Later, shame and fear engulf me. It is so intense, I can hardly breathe. I feel like I am going to die. The realisation that I accepted help hits me like a truck. Parts of me are doubled over in terror. Later, I learn that four people helped me that day, but I was only barely conscious of two. I should be happy, I should be grateful, I should smile with the sweet relief that they helped me through this car crash of emotion. But instead shame and dread weigh heavily upon me. I fear that one day I will pay for accepting that help.

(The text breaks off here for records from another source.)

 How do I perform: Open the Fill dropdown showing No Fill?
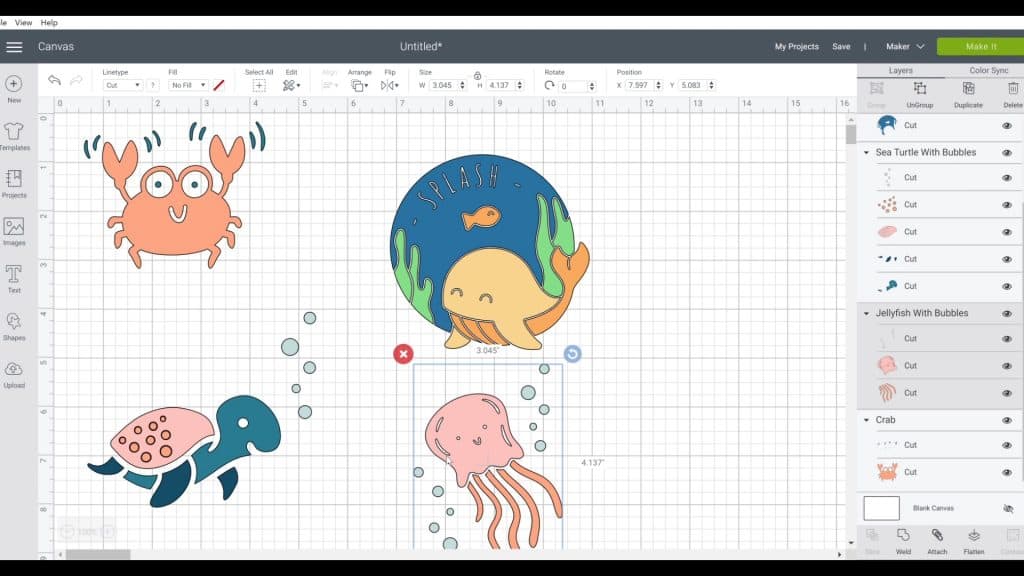(x=187, y=86)
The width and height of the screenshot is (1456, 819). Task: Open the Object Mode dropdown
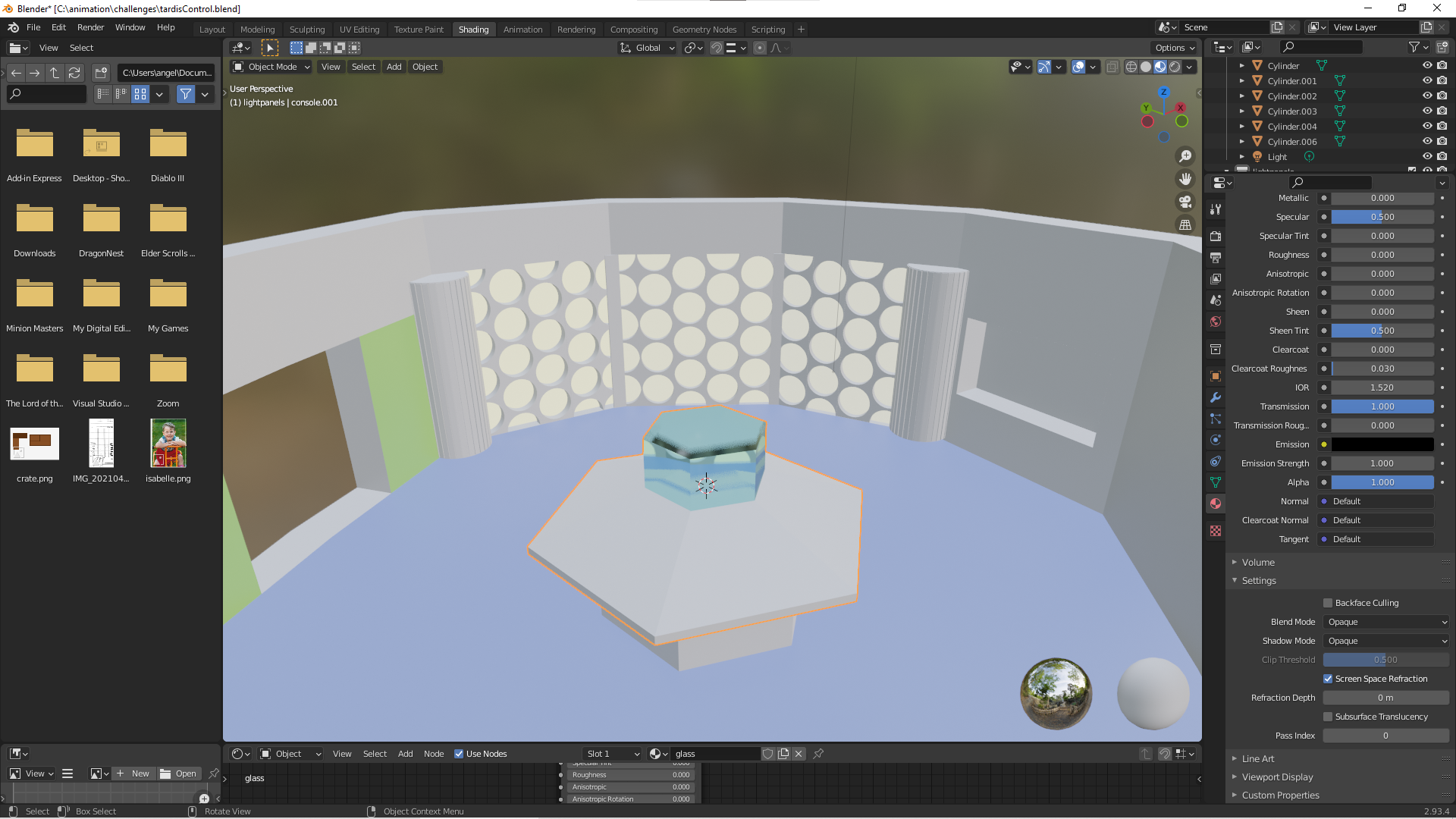(271, 67)
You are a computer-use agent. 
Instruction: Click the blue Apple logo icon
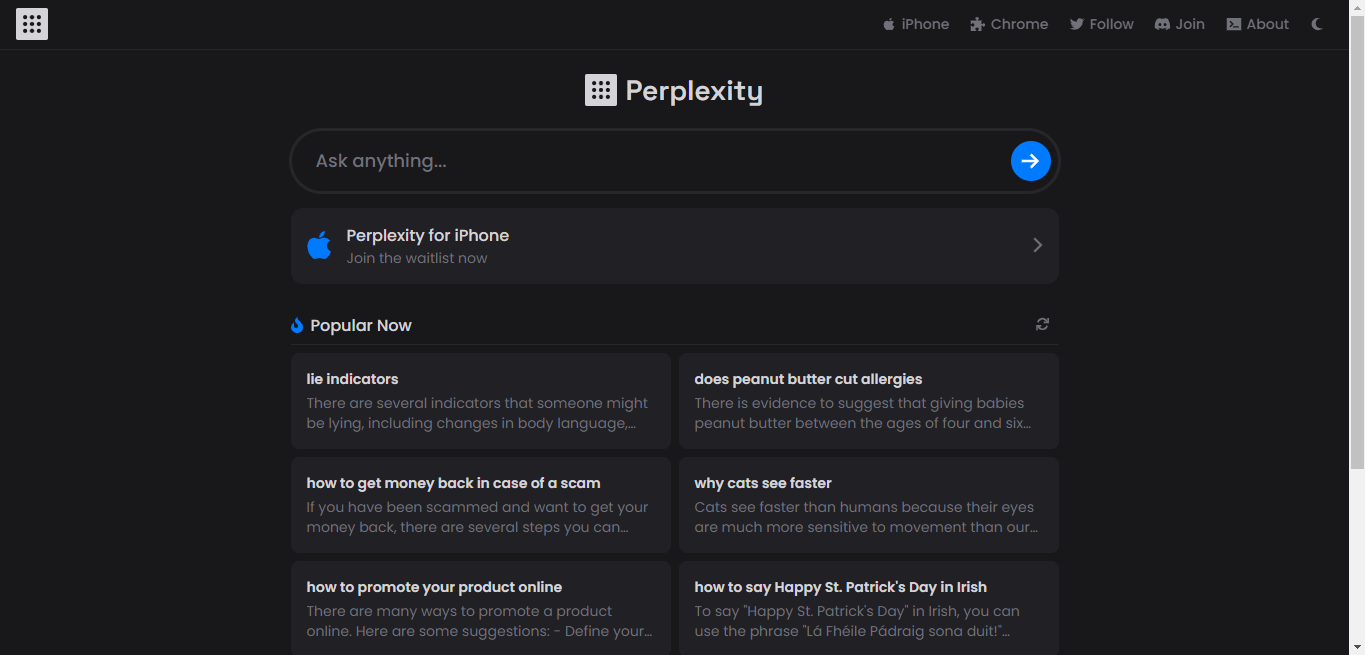(319, 245)
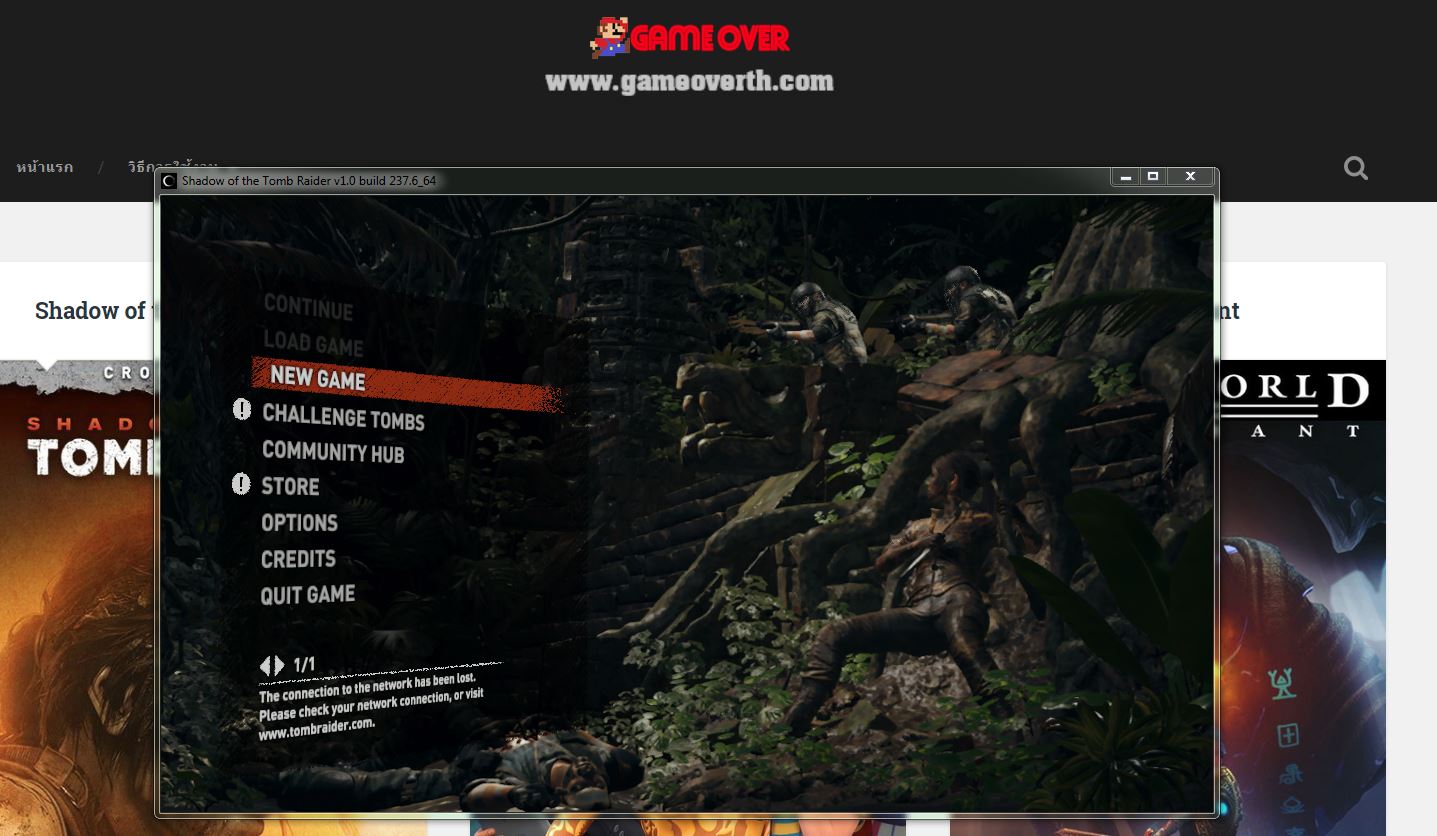Go to หน้าแรก home navigation link
1437x836 pixels.
coord(44,167)
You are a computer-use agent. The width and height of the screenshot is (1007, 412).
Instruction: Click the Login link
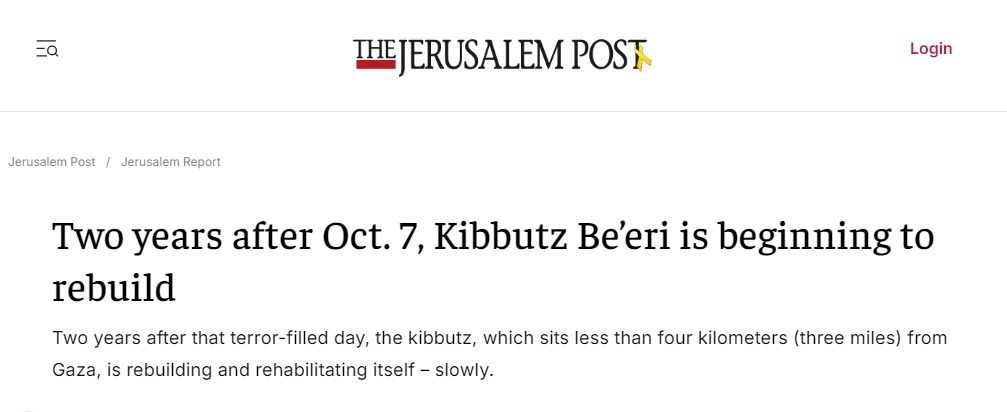930,49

My therapist points out that I am patronising them, that they were only trying to help. Her point is valid, but this only brings with it a new wave of shame. Now I am ashamed of being ashamed. We look at the roots of this shame. I know that growing up, I was always on my own. To reach out for help was to invite rejection. To reach out for help was to be humiliated. To reach out for help was to trigger anger, punishment and pain. I began to believe that it’s best never to ask for help. I began to believe that asking for help is weakness, that you should never expect help, because you are nothing and no one gives a toss about your suffering. Your suffering is all in your head anyway, and further evidence of your badness. If you’re hurting, you need to go away and deal with it yourself. You mustn’t bother anyone else with your pain.

I’m working hard in therapy to change these beliefs. I’m working hard to weave the option of asking for help into the fabric of my new life. It’s another hurdle, like so many that I’m trying to overcome. I am so grateful for all these safe people in my life now, the people who support me and encourage me and believe in me. I am grateful when they help me to challenge my core beliefs, when they point out my irrational thoughts and my illogical behaviours. They give me the right to make my own decisions, even when my decisions are disastrous. They give me a safe place to be, a place that is warm and accepting and friendly and where I am not judged.

I am learning to understand the reasons why I pull away in fear when supposedly safe people try to reassure me of their safety. I am learning to understand the reasons why I react with shame when I want to ask for help and when feelings overwhelm me. I am learning that giving help is easy for me and saying no is hard. But asking for help is even harder, and yet it’s safe to do now. I am determined to heal, so I’m willing to take some risks. I’m willing to start asking for help and not think of it as a four-letter word. Because when my daughter says, ‘Mum, can you help me please?’ I don’t want her to feel ashamed or terrified either.